Berlin: A Multicultural Icon That Still Polices Belonging
Berlin is one of Europe’s most symbolically diverse cities. The döner kebab, introduced by Turkish migrants, is now celebrated as a national street food and a symbol of Germany’s urban identity. Turkish-German rap shapes mainstream music. Kiezdeutsch, a hybrid German influenced by migrant speech patterns, appears in television, fashion, humour, and slang.
But this cultural visibility has not led to political or structural belonging. According to the statistics, people with migration backgrounds make up about 30% of Germany’s population, yet only around 11.6% of members of the Bundestag have that background. Further study reports similarly concluded that Germany’s parliament falls short in representing migrant communities.
Representation is not just about numbers, it’s about who is allowed to define the nation.

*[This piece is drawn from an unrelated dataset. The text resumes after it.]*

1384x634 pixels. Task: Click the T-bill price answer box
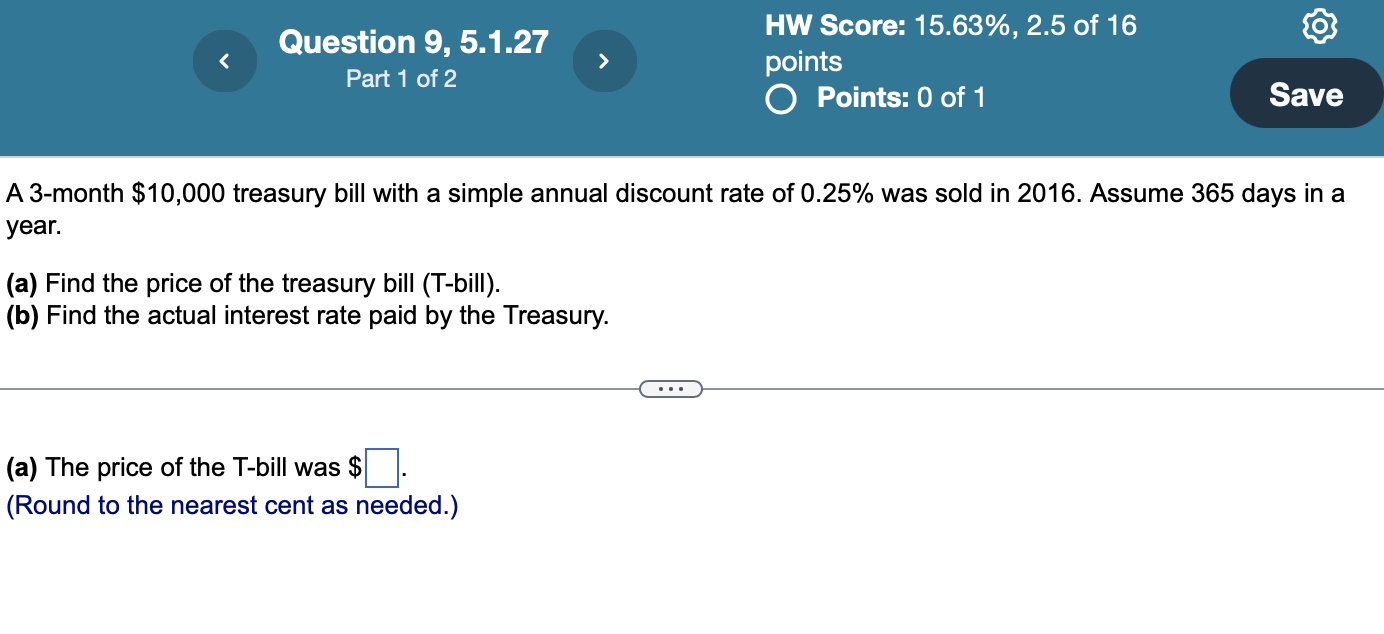[381, 467]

Meanwhile, the German integration frameworks continue to treat belonging as something migrants must prove through language, behaviour, and cultural conformity. Integration is imagined as something one-directional, where migrants adapt, while the national identity remains fixed.

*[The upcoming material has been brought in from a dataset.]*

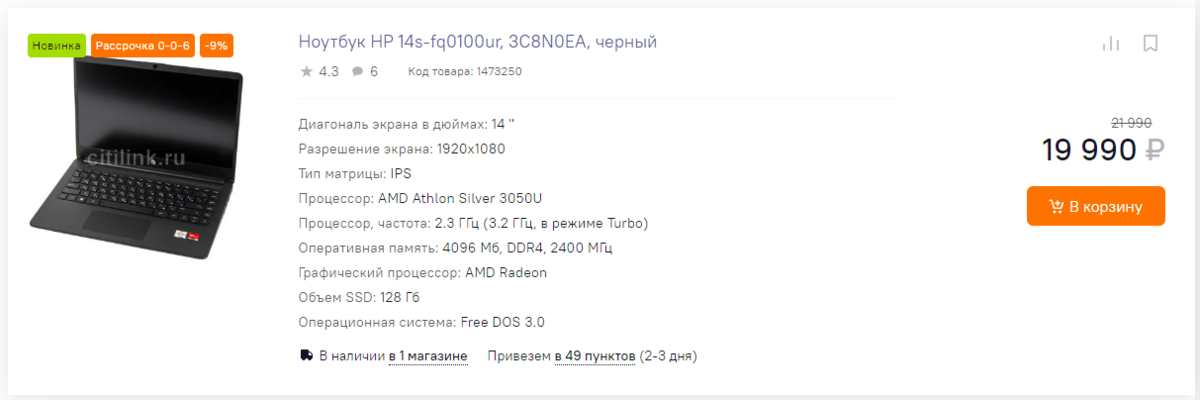Open the Рассрочка 0-0-6 installment badge

pyautogui.click(x=142, y=46)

This means that Berlin can eat döner, dance to Turkish trap, and joke in Kiezdeutsch, while many Turkish-German residents still hear, “Where are you really from?” The culture is inside the home. But the people who created it remain outside the narrative of “Germanness.”

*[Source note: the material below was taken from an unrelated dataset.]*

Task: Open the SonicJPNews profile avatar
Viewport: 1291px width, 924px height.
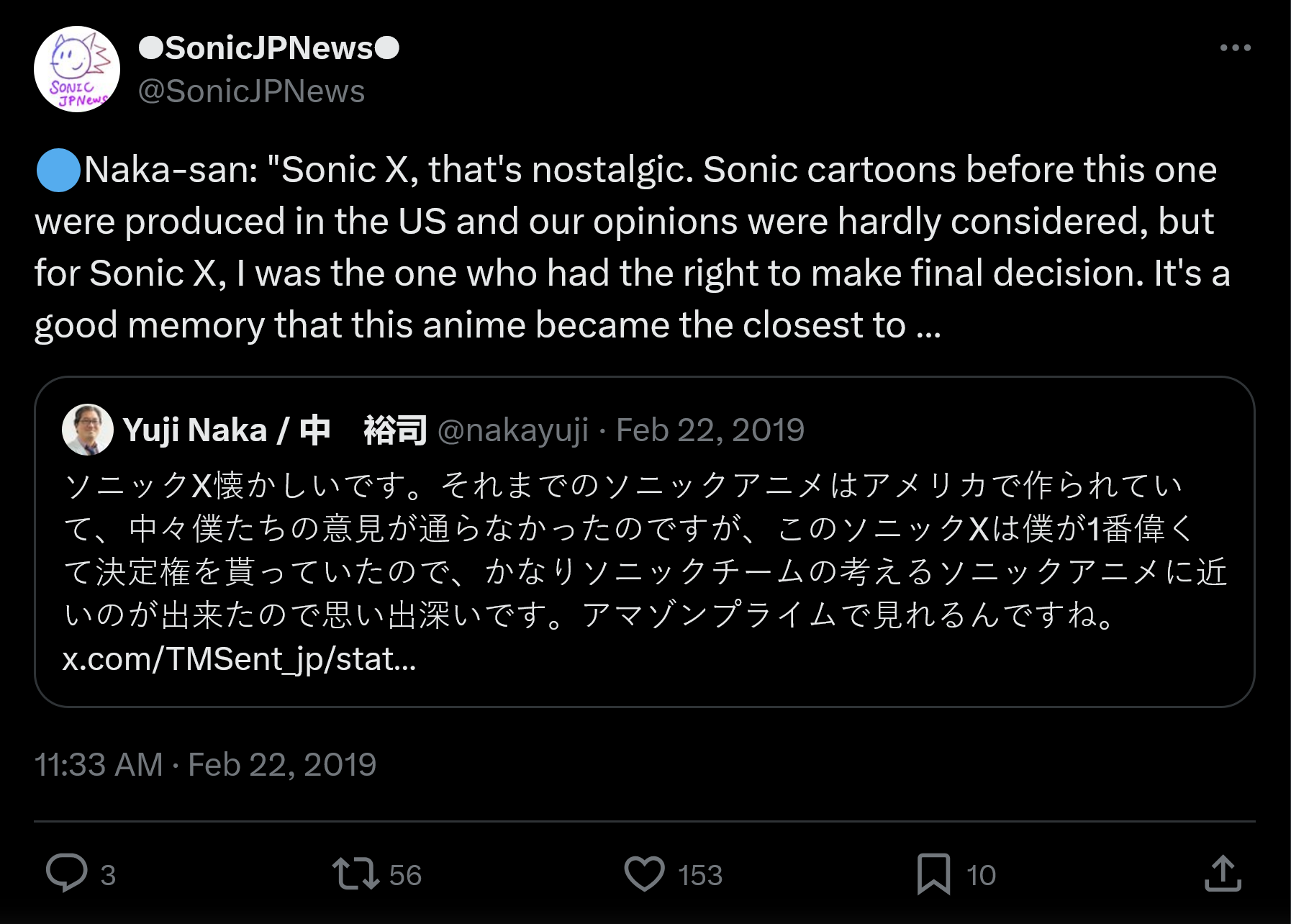Action: (77, 69)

Berlin does not reject migrant culture, it appropriates it. What it rejects is migrant belonging.
Lisbon: Warm Aesthetics and Tightening Borders
Lisbon offers a different version of the same politics. Portugal has historically imagined itself as uniquely tolerant, shaped by the legacy of lusotropicalism, the belief that Portuguese colonialism produced natural cultural mixing and racial openness. Lisbon’s soundscape reflects that mythology: Brazilian batucada rhythms animate carnival parades, Cape Verdean Morna shapes local nightlife, and Afro-Brazilian food and fashion signal cosmopolitan energy.
Yet visibility here also does not translate into belonging. Many Brazilian migrants describe being welcomed as culture, something warm, rhythmic, festive, but not as equals in public or institutional life. Their presence is embraced at the level of aesthetic identity, but their voices rarely influence politics, social policy, or narratives of Portuguese nationhood.
Meanwhile, Portugal has recently tightened immigration rules, increasing detentions and deportations of undocumented migrants, particularly Brazilians. This shift mirrors broader European trends in which mainstream parties adopt exclusionary stances to avoid losing support to far-right movements, such as the rise of Chega.
As I discussed in my previous blog, Portugal’s Open Door Dilemma: The Paradox of Tolerance, Portugal continues to celebrate multicultural symbolism while restricting who can belong to the nation politically, economically, and socially.
Structural Diversity, Not Aesthetic Diversity
Europe’s problem is power, not cultural difference. The OECD notes persistent barriers in employment, housing, and civic representation for racialized and migrant-origin communities. These inequalities persist even where cultural diversity is publicly showcased as a civic virtue.
This is diversity without belonging: Cultures are displayed. Communities are invisibilized. Inclusion is celebrated. Power remains unchanged. Which brings us back to an uncomfortable truth: Europe likes diversity as a symbol, not as a transformation.
Berlin and Lisbon appear different. One is urban and edgy, the other warm and rhythmic, yet both reveal the same tension: immigrant cultures are embraced when they are useful, consumable, and enjoyable. But when immigrants seek representation, recognition, or a say in shaping the society they live in, they are reminded of their conditional status.
Belonging cannot be aesthetic. It must be structural, political, and shared. Only then can diversity move from performance to community.